What is Equity Funds?

Equity funds invest in stocks / shares of various companies listed on the stock markets. The performance of these companies over the years and various other market related factors, determine the kind returns that you may earn. These funds generally high risk – high return, and are used to work towards investors long term financial goals, of 3 years and more.
Under the broad category of Equity Funds, there are different kinds of funds, which have different investment strategies. They are:

  1. Diversified equity funds: These schemes invest in shares of companies of any type. Hence, they have a healthy mix of sectors and companies, and give you a wide exposure to the equity market.
  2. Sector funds: These are schemes that invest in a particular sector of the equity market. For example, one fund may invest in technology stocks, one in FMCG while another invests exclusively in the power sector. This would enable you to take a focused exposure to the particular sector of your choice.
  3. Thematic funds: These are schemes which invest in a particular theme; funds that only invest in small cap companies or companies of specified market capitalization range, funds that aim to find value stocks in the markets, or funds that invest only in the infrastructure and allied industries like construction, power, mining, electricity etc.
  4. Index funds: These schemes try to replicate a specific stock index with an aim of providing returns matching the underlying index. For example, a NIFTY fund would invest in the stocks forming the NIFTY index in the same proportion as the index. The fund manager has to simply copy the index. This type of investing is also called as passive investing.
  5. ETFs: Exchange Traded Funds are similar to index funds but they are listed on the stock exchange. You can buy and sell these funds on the stock exchange.

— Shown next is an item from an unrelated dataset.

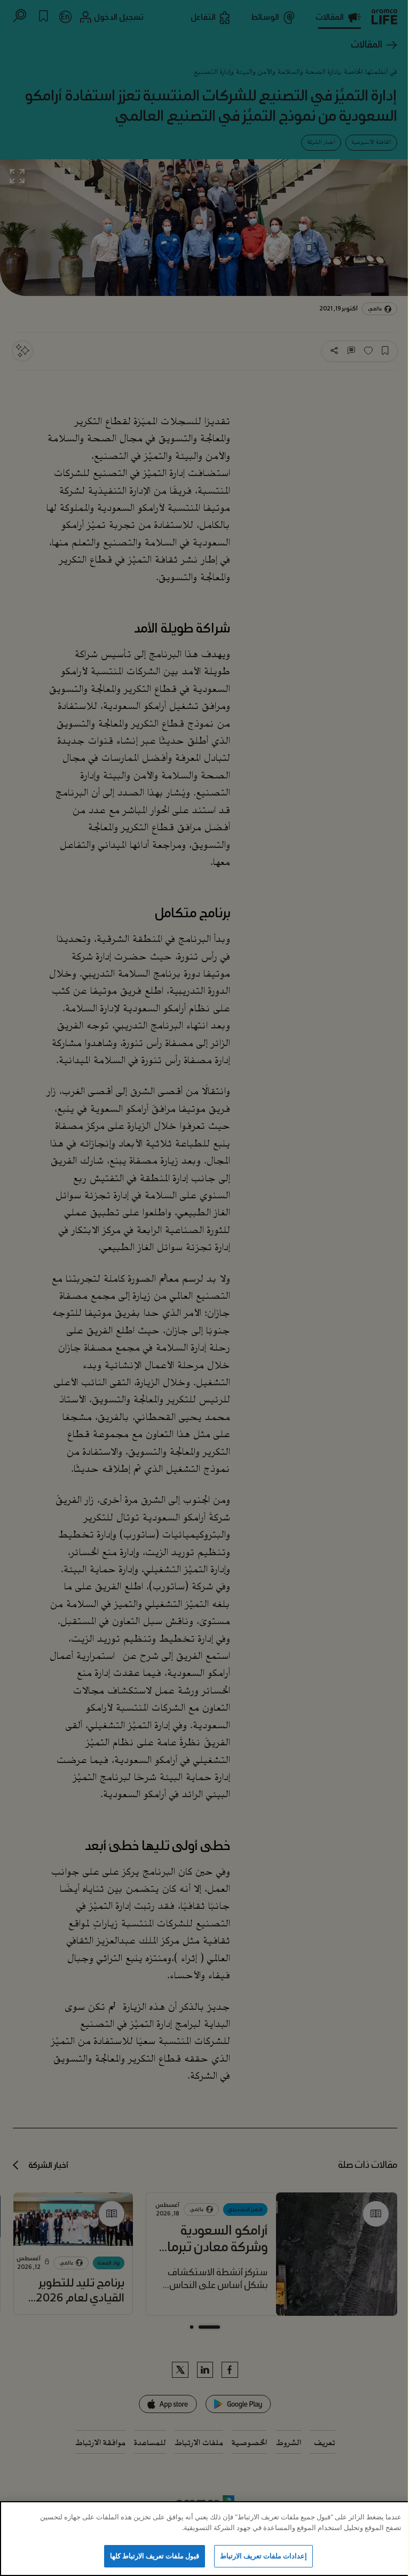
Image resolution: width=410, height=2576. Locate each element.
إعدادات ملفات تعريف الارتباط (263, 2556)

  6. Tax saving funds: These funds are commonly referred to as Equity Linked Saving Schemes (ELSS). They are diversified equity funds that offer tax benefits under Section 80C of the Indian Income Tax Act, 1961. They provide investors with tax deductions up to a maximum of Rs. 1 lakh invested. These funds have a lock-in period of three years, which means that you cannot sell your units for 3 years from the date of investment.